The entries are to be duplicated exactly, with nothing left out.

** Opening INPUT block **

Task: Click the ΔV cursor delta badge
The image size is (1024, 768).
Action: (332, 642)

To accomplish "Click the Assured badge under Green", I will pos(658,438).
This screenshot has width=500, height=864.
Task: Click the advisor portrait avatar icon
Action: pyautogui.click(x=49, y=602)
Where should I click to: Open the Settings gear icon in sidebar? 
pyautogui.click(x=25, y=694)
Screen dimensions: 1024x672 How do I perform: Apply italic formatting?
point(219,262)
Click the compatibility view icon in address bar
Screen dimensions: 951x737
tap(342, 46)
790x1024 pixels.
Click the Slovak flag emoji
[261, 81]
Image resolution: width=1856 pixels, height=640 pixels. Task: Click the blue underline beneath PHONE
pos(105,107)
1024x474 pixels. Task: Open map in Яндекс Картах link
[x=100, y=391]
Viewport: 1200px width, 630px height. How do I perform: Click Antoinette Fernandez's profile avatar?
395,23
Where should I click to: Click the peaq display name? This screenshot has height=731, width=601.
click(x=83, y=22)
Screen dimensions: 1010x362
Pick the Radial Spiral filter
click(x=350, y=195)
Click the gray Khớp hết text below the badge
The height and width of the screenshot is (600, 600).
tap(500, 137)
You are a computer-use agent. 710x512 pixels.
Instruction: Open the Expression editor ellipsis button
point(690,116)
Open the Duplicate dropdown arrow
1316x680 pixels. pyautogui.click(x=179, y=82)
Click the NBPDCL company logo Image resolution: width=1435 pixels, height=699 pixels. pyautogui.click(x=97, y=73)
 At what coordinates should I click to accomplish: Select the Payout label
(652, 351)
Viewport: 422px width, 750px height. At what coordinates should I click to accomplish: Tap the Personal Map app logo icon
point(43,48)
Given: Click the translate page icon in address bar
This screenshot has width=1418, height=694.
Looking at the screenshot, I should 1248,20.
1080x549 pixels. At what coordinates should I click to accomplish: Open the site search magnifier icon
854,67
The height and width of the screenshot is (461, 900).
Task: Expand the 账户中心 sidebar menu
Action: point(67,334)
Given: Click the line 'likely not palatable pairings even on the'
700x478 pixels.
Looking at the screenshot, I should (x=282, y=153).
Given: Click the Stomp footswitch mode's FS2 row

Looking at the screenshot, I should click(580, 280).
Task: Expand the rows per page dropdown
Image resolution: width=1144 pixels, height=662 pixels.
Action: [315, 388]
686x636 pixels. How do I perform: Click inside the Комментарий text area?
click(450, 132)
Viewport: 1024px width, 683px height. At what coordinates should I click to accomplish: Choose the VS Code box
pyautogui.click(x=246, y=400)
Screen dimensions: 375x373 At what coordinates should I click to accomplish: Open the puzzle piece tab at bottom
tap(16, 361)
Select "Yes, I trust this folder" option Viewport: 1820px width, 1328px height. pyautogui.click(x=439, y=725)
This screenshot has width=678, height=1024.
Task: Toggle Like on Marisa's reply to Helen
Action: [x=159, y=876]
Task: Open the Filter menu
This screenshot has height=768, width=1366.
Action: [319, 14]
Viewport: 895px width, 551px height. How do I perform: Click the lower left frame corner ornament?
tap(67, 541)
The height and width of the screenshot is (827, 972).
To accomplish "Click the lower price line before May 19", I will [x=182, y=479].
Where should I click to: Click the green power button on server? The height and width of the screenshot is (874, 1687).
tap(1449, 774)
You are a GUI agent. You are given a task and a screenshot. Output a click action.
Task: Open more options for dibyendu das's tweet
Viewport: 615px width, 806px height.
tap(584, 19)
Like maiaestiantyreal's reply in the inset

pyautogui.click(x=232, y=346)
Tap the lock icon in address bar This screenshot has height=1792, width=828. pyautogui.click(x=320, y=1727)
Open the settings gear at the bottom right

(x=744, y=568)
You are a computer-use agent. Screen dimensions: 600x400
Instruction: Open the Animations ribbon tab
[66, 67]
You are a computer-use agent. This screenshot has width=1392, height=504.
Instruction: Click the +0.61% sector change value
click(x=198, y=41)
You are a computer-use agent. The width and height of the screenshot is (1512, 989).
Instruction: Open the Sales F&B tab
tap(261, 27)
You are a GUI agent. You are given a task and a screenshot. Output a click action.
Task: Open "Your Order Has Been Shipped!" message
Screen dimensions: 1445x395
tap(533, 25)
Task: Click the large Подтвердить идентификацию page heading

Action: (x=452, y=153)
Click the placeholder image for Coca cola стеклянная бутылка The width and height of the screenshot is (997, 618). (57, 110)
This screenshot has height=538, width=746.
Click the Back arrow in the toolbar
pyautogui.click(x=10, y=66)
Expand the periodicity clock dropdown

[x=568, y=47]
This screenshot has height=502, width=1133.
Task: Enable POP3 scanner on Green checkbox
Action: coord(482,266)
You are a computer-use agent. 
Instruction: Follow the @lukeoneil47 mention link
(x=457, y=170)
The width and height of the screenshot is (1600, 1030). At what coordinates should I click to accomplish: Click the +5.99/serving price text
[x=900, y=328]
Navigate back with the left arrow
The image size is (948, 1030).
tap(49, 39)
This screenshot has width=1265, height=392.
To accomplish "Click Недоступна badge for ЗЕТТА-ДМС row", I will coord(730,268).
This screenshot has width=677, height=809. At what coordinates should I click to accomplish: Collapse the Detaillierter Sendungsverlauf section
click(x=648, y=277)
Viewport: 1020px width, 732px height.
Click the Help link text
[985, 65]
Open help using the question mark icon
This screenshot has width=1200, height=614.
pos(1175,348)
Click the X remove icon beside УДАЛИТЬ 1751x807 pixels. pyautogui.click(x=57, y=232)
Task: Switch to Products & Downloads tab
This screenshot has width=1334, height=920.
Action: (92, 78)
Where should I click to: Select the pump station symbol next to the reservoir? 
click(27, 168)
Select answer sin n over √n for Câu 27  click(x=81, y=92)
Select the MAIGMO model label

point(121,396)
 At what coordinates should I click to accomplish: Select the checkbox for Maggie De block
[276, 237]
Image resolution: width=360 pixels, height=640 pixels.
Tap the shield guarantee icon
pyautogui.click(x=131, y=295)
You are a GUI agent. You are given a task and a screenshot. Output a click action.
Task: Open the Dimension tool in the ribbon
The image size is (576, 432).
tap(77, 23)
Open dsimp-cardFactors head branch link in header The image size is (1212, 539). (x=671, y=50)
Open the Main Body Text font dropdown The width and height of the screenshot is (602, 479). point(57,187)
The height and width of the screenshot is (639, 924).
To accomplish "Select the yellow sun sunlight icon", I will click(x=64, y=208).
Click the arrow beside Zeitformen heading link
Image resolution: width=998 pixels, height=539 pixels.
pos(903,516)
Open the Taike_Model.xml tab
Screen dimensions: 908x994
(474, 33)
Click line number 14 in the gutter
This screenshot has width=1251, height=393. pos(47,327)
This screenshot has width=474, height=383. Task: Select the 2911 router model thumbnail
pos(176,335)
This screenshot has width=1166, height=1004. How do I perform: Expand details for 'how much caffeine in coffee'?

** Closing INPUT block **

_EXERCISE ANSWER_:
Task: Click the ΔV cursor delta badge
The image size is (1024, 768).
Action: (332, 642)

To accomplish "Click the Assured badge under Green", I will pos(658,438).
This screenshot has width=500, height=864.
Task: Click the advisor portrait avatar icon
Action: pyautogui.click(x=49, y=602)
Where should I click to: Open the Settings gear icon in sidebar? 
pyautogui.click(x=25, y=694)
Screen dimensions: 1024x672 How do I perform: Apply italic formatting?
point(219,262)
Click the compatibility view icon in address bar
Screen dimensions: 951x737
tap(342, 46)
790x1024 pixels.
Click the Slovak flag emoji
[261, 81]
Image resolution: width=1856 pixels, height=640 pixels. Task: Click the blue underline beneath PHONE
pos(105,107)
1024x474 pixels. Task: Open map in Яндекс Картах link
[x=100, y=391]
Viewport: 1200px width, 630px height. How do I perform: Click Antoinette Fernandez's profile avatar?
395,23
Where should I click to: Click the peaq display name? This screenshot has height=731, width=601.
click(x=83, y=22)
Screen dimensions: 1010x362
Pick the Radial Spiral filter
click(x=350, y=195)
Click the gray Khớp hết text below the badge
The height and width of the screenshot is (600, 600).
tap(500, 137)
You are a computer-use agent. 710x512 pixels.
Instruction: Open the Expression editor ellipsis button
point(690,116)
Open the Duplicate dropdown arrow
1316x680 pixels. pyautogui.click(x=179, y=82)
Click the NBPDCL company logo Image resolution: width=1435 pixels, height=699 pixels. pyautogui.click(x=97, y=73)
 At what coordinates should I click to accomplish: Select the Payout label
(652, 351)
Viewport: 422px width, 750px height. At what coordinates should I click to accomplish: Tap the Personal Map app logo icon
point(43,48)
Given: Click the translate page icon in address bar
This screenshot has width=1418, height=694.
Looking at the screenshot, I should 1248,20.
1080x549 pixels. At what coordinates should I click to accomplish: Open the site search magnifier icon
854,67
The height and width of the screenshot is (461, 900).
Task: Expand the 账户中心 sidebar menu
Action: point(67,334)
Given: Click the line 'likely not palatable pairings even on the'
700x478 pixels.
Looking at the screenshot, I should (x=282, y=153).
Given: Click the Stomp footswitch mode's FS2 row

Looking at the screenshot, I should click(580, 280).
Task: Expand the rows per page dropdown
Image resolution: width=1144 pixels, height=662 pixels.
Action: [315, 388]
686x636 pixels. How do I perform: Click inside the Комментарий text area?
click(450, 132)
Viewport: 1024px width, 683px height. At what coordinates should I click to accomplish: Choose the VS Code box
pyautogui.click(x=246, y=400)
Screen dimensions: 375x373 At what coordinates should I click to accomplish: Open the puzzle piece tab at bottom
tap(16, 361)
Select "Yes, I trust this folder" option Viewport: 1820px width, 1328px height. pyautogui.click(x=439, y=725)
This screenshot has width=678, height=1024.
Task: Toggle Like on Marisa's reply to Helen
Action: [x=159, y=876]
Task: Open the Filter menu
This screenshot has height=768, width=1366.
Action: [319, 14]
Viewport: 895px width, 551px height. How do I perform: Click the lower left frame corner ornament?
tap(67, 541)
The height and width of the screenshot is (827, 972).
To accomplish "Click the lower price line before May 19", I will [x=182, y=479].
Where should I click to: Click the green power button on server? The height and width of the screenshot is (874, 1687).
tap(1449, 774)
You are a GUI agent. You are given a task and a screenshot. Output a click action.
Task: Open more options for dibyendu das's tweet
Viewport: 615px width, 806px height.
tap(584, 19)
Like maiaestiantyreal's reply in the inset

pyautogui.click(x=232, y=346)
Tap the lock icon in address bar This screenshot has height=1792, width=828. pyautogui.click(x=320, y=1727)
Open the settings gear at the bottom right

(x=744, y=568)
You are a computer-use agent. Screen dimensions: 600x400
Instruction: Open the Animations ribbon tab
[66, 67]
You are a computer-use agent. This screenshot has width=1392, height=504.
Instruction: Click the +0.61% sector change value
click(x=198, y=41)
You are a computer-use agent. The width and height of the screenshot is (1512, 989).
Instruction: Open the Sales F&B tab
tap(261, 27)
You are a GUI agent. You are given a task and a screenshot. Output a click action.
Task: Open "Your Order Has Been Shipped!" message
Screen dimensions: 1445x395
tap(533, 25)
Task: Click the large Подтвердить идентификацию page heading

Action: (x=452, y=153)
Click the placeholder image for Coca cola стеклянная бутылка The width and height of the screenshot is (997, 618). (57, 110)
This screenshot has height=538, width=746.
Click the Back arrow in the toolbar
pyautogui.click(x=10, y=66)
Expand the periodicity clock dropdown

[x=568, y=47]
This screenshot has height=502, width=1133.
Task: Enable POP3 scanner on Green checkbox
Action: coord(482,266)
You are a computer-use agent. 
Instruction: Follow the @lukeoneil47 mention link
(x=457, y=170)
The width and height of the screenshot is (1600, 1030). At what coordinates should I click to accomplish: Click the +5.99/serving price text
[x=900, y=328]
Navigate back with the left arrow
The image size is (948, 1030).
tap(49, 39)
This screenshot has width=1265, height=392.
To accomplish "Click Недоступна badge for ЗЕТТА-ДМС row", I will coord(730,268).
This screenshot has width=677, height=809. At what coordinates should I click to accomplish: Collapse the Detaillierter Sendungsverlauf section
click(x=648, y=277)
Viewport: 1020px width, 732px height.
Click the Help link text
[985, 65]
Open help using the question mark icon
This screenshot has width=1200, height=614.
pos(1175,348)
Click the X remove icon beside УДАЛИТЬ 1751x807 pixels. pyautogui.click(x=57, y=232)
Task: Switch to Products & Downloads tab
This screenshot has width=1334, height=920.
Action: (92, 78)
Where should I click to: Select the pump station symbol next to the reservoir? 
click(27, 168)
Select answer sin n over √n for Câu 27  click(x=81, y=92)
Select the MAIGMO model label

point(121,396)
 At what coordinates should I click to accomplish: Select the checkbox for Maggie De block
[276, 237]
Image resolution: width=360 pixels, height=640 pixels.
Tap the shield guarantee icon
pyautogui.click(x=131, y=295)
You are a GUI agent. You are given a task and a screenshot. Output a click action.
Task: Open the Dimension tool in the ribbon
The image size is (576, 432).
tap(77, 23)
Open dsimp-cardFactors head branch link in header The image size is (1212, 539). (x=671, y=50)
Open the Main Body Text font dropdown The width and height of the screenshot is (602, 479). point(57,187)
The height and width of the screenshot is (639, 924).
To accomplish "Select the yellow sun sunlight icon", I will click(x=64, y=208).
Click the arrow beside Zeitformen heading link
Image resolution: width=998 pixels, height=539 pixels.
pos(903,516)
Open the Taike_Model.xml tab
Screen dimensions: 908x994
(474, 33)
Click line number 14 in the gutter
This screenshot has width=1251, height=393. pos(47,327)
This screenshot has width=474, height=383. Task: Select the 2911 router model thumbnail
pos(176,335)
This screenshot has width=1166, height=1004. How do I perform: Expand details for 'how much caffeine in coffee'?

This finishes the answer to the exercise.